J. R. R. Tolkien invented heraldic devices for many of the characters and nations of Middle-earth. His descriptions were in simple English rather than in specific blazon. The emblems correspond in nature to their bearers, and their diversity contributes to the richly-detailed realism of his writings.

Scholars note that Tolkien went through different phases in his use of heraldry; his early account of the Elvish heraldry of Gondolin in The Book of Lost Tales corresponds broadly to heraldic tradition in the choice of emblems and colours, but that later when he wrote The Lord of the Rings he was freer in his approach, and in the complex use of symbols for Aragorn's sword and banner, he clearly departs from tradition to suit his storytelling.

In his The Lord of the Rings film trilogy, Peter Jackson and his concept designers took inspiration from traditional representations of men-at-arms on horseback with banners and armour, especially Albrecht Altdorfer's 1529 oil painting, The Battle of Alexander at Issus, to create realistic battle scenes.

- _Material shown_:
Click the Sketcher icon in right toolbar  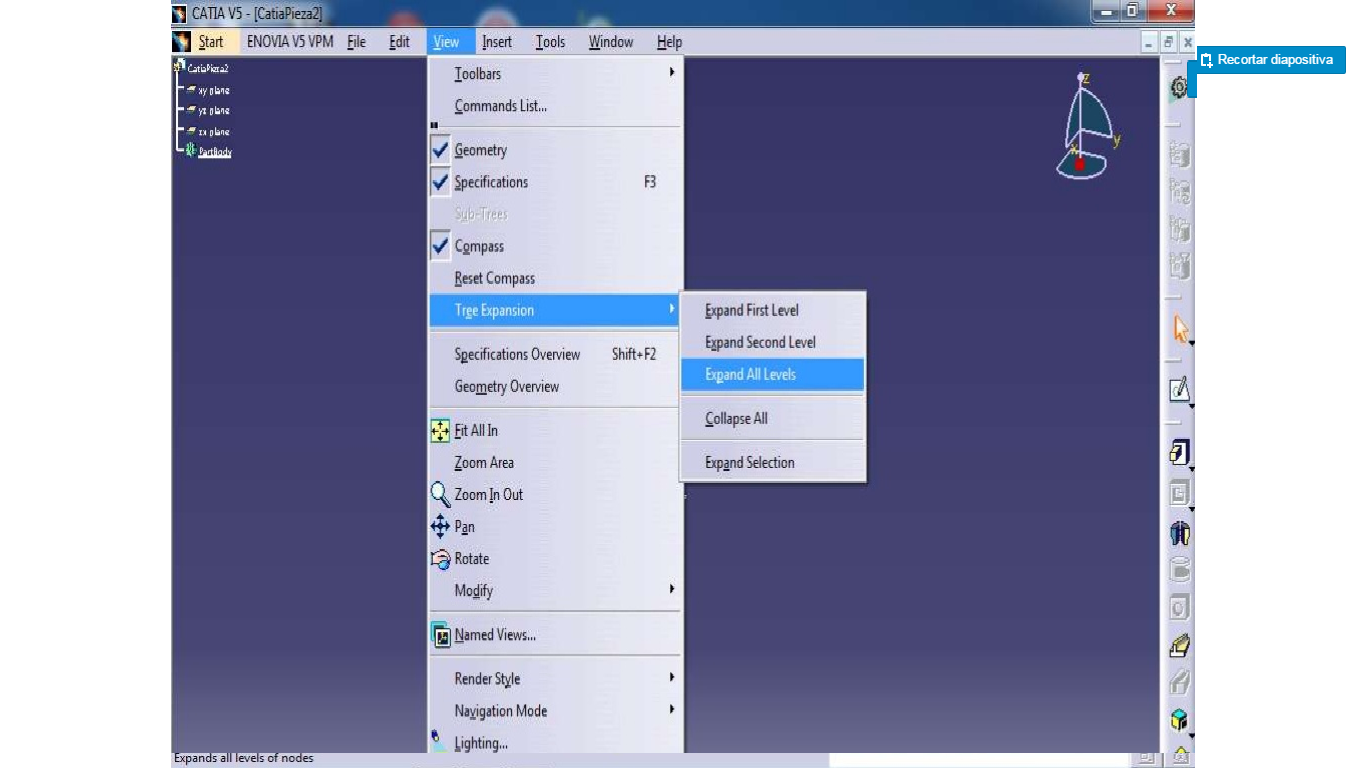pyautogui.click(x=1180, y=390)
--
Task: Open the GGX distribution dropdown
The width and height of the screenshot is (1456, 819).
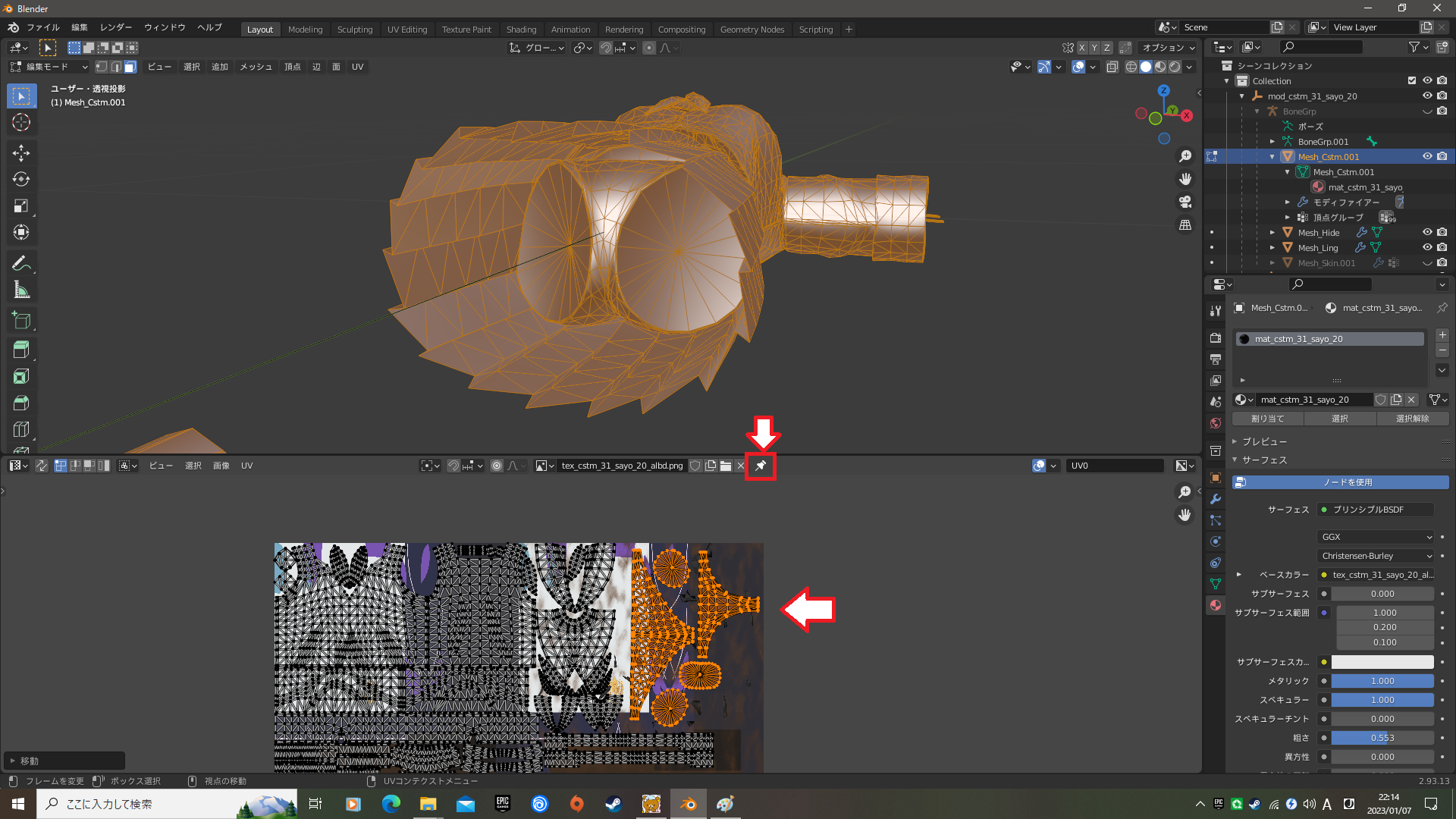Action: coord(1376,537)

- _Task instructions_:
(a) Using the text on Tolkien's heraldry, explain in one to three sentences why Tolkien departed from heraldic tradition in the symbols for Aragorn's sword and banner.
(b) Please reproduce word for word the part of the text on Tolkien's heraldry that begins at the words "In his The Lord" and stops after "realistic battle scenes.".

- _Outputs in order_:
(a) Tolkien departed from heraldic tradition in those symbols to suit his storytelling. By the time he wrote The Lord of the Rings, he was freer in his approach than in his early account of the Elvish heraldry of Gondolin, which broadly followed tradition in its emblems and colors.

(b)
In his The Lord of the Rings film trilogy, Peter Jackson and his concept designers took inspiration from traditional representations of men-at-arms on horseback with banners and armour, especially Albrecht Altdorfer's 1529 oil painting, The Battle of Alexander at Issus, to create realistic battle scenes.